Community Resources
9 Evidence-Based, Guiding Principles to Help Youth Overcome Homelessness
Developed by the Homeless Youth Collaborative on Developmental Evaluation, Feb 2014
Intro
The principles begin with the perspective that youth are on a journey; all of our interactions with youth are filtered through that journey perspective. This means we must be trauma-informed, non-judgmental and work to reduce harm. By holding these principles, we can build a trusting relationship that allows us to focus on youths’ strengths and opportunities for positive development. Through all of this, we approach youth as whole beings through a youth-focused collaborative system of support.
Journey Oriented: Interact with youth to help them understand the interconnectedness of past, present, and future as they decide where they want to go and how to get there.
Trauma-Informed: Recognize that most homeless youth have experienced trauma; build relationships, responses, and services on that knowledge.

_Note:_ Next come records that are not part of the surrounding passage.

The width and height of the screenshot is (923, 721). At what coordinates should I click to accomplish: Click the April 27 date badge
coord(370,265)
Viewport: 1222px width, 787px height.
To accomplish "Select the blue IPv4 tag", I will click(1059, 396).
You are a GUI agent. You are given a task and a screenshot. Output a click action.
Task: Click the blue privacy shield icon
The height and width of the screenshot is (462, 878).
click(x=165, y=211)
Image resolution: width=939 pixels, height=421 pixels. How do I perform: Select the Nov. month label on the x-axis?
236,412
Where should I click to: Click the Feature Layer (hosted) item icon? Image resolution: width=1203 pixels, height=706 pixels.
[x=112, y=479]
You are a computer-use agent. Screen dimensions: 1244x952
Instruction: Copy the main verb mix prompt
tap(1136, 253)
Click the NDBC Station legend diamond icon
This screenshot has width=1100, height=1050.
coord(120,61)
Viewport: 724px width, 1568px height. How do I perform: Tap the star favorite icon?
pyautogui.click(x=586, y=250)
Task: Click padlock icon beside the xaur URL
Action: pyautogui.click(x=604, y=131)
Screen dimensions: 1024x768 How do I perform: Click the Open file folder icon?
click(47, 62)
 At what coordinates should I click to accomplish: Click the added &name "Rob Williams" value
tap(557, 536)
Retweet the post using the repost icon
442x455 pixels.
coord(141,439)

Non-Judgmental: Interact with youth without labeling or judging them on the basis of background, experiences, choices, or behaviors.
Harm Reduction: Contain the effects of risky behavior in the short-term and seek to reduce its effects in the long-term.
Trusting Youth-Adult Relationships: Build relationships by interacting with youth in an honest, dependable, authentic, caring and supportive way.
Strengths-Based: Start with and build upon the skills, strengths, and positive characteristics of each youth.
Positive Youth Development: Provide opportunities for youth to build a sense of competency, usefulness, belonging, and power.
Holistic: Engage youth in a manner that recognizes that mental, physical, spiritual, and social health are interconnected and interrelated.
Collaboration: Establish a principles-based, youth-focused system of support that integrates practices, procedures, and services within and across agencies, systems, and policies.